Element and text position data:

[START]

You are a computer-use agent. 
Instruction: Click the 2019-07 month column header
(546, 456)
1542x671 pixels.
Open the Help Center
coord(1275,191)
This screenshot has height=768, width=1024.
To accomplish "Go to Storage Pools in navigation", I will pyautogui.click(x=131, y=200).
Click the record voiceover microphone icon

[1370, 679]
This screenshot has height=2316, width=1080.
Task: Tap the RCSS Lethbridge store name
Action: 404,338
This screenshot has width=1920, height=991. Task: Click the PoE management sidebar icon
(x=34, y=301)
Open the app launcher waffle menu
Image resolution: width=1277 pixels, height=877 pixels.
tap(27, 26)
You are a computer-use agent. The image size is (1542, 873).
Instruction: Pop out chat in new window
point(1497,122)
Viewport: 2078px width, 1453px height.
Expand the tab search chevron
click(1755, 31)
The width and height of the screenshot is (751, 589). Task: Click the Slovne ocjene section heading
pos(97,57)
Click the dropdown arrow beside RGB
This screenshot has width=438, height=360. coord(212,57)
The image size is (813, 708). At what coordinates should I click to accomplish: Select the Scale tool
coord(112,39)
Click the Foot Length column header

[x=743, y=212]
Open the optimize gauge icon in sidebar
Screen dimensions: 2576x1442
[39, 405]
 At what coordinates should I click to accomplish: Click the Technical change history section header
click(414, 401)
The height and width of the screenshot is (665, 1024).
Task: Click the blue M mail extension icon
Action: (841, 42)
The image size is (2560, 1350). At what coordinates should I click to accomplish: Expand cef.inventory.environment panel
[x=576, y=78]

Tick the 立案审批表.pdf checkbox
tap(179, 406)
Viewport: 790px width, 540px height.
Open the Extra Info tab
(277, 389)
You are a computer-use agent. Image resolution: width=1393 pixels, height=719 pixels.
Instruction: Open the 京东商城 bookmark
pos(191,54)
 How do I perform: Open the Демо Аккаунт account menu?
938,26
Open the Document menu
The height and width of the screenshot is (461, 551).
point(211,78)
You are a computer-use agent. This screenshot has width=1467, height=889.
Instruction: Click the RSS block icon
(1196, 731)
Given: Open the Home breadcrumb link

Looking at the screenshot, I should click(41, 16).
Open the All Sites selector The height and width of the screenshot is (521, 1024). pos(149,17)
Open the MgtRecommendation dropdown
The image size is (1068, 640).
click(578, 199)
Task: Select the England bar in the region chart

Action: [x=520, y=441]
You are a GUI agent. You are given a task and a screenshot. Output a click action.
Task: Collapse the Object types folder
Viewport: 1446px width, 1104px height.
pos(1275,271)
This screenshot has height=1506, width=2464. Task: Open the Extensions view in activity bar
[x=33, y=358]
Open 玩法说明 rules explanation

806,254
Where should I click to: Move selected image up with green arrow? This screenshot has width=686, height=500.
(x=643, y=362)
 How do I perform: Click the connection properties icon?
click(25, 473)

[END]

# Task prompt:
Format every line of the data above as a JSON list of strings, one string per line, leaving out blank lines.

# Exercise result:
[
  "You are a computer-use agent. ",
  "Instruction: Click the 2019-07 month column header",
  "(546, 456)",
  "1542x671 pixels.",
  "Open the Help Center",
  "coord(1275,191)",
  "This screenshot has height=768, width=1024.",
  "To accomplish \"Go to Storage Pools in navigation\", I will pyautogui.click(x=131, y=200).",
  "Click the record voiceover microphone icon",
  "[1370, 679]",
  "This screenshot has height=2316, width=1080.",
  "Task: Tap the RCSS Lethbridge store name",
  "Action: 404,338",
  "This screenshot has width=1920, height=991. Task: Click the PoE management sidebar icon",
  "(x=34, y=301)",
  "Open the app launcher waffle menu",
  "Image resolution: width=1277 pixels, height=877 pixels.",
  "tap(27, 26)",
  "You are a computer-use agent. The image size is (1542, 873).",
  "Instruction: Pop out chat in new window",
  "point(1497,122)",
  "Viewport: 2078px width, 1453px height.",
  "Expand the tab search chevron",
  "click(1755, 31)",
  "The width and height of the screenshot is (751, 589). Task: Click the Slovne ocjene section heading",
  "pos(97,57)",
  "Click the dropdown arrow beside RGB",
  "This screenshot has width=438, height=360. coord(212,57)",
  "The image size is (813, 708). At what coordinates should I click to accomplish: Select the Scale tool",
  "coord(112,39)",
  "Click the Foot Length column header",
  "[x=743, y=212]",
  "Open the optimize gauge icon in sidebar",
  "Screen dimensions: 2576x1442",
  "[39, 405]",
  " At what coordinates should I click to accomplish: Click the Technical change history section header",
  "click(414, 401)",
  "The height and width of the screenshot is (665, 1024).",
  "Task: Click the blue M mail extension icon",
  "Action: (841, 42)",
  "The image size is (2560, 1350). At what coordinates should I click to accomplish: Expand cef.inventory.environment panel",
  "[x=576, y=78]",
  "Tick the 立案审批表.pdf checkbox",
  "tap(179, 406)",
  "Viewport: 790px width, 540px height.",
  "Open the Extra Info tab",
  "(277, 389)",
  "You are a computer-use agent. Image resolution: width=1393 pixels, height=719 pixels.",
  "Instruction: Open the 京东商城 bookmark",
  "pos(191,54)",
  " How do I perform: Open the Демо Аккаунт account menu?",
  "938,26",
  "Open the Document menu",
  "The height and width of the screenshot is (461, 551).",
  "point(211,78)",
  "You are a computer-use agent. This screenshot has width=1467, height=889.",
  "Instruction: Click the RSS block icon",
  "(1196, 731)",
  "Given: Open the Home breadcrumb link",
  "Looking at the screenshot, I should click(41, 16).",
  "Open the All Sites selector The height and width of the screenshot is (521, 1024). pos(149,17)",
  "Open the MgtRecommendation dropdown",
  "The image size is (1068, 640).",
  "click(578, 199)",
  "Task: Select the England bar in the region chart",
  "Action: [x=520, y=441]",
  "You are a GUI agent. You are given a task and a screenshot. Output a click action.",
  "Task: Collapse the Object types folder",
  "Viewport: 1446px width, 1104px height.",
  "pos(1275,271)",
  "This screenshot has height=1506, width=2464. Task: Open the Extensions view in activity bar",
  "[x=33, y=358]",
  "Open 玩法说明 rules explanation",
  "806,254",
  "Where should I click to: Move selected image up with green arrow? This screenshot has width=686, height=500.",
  "(x=643, y=362)",
  " How do I perform: Click the connection properties icon?",
  "click(25, 473)"
]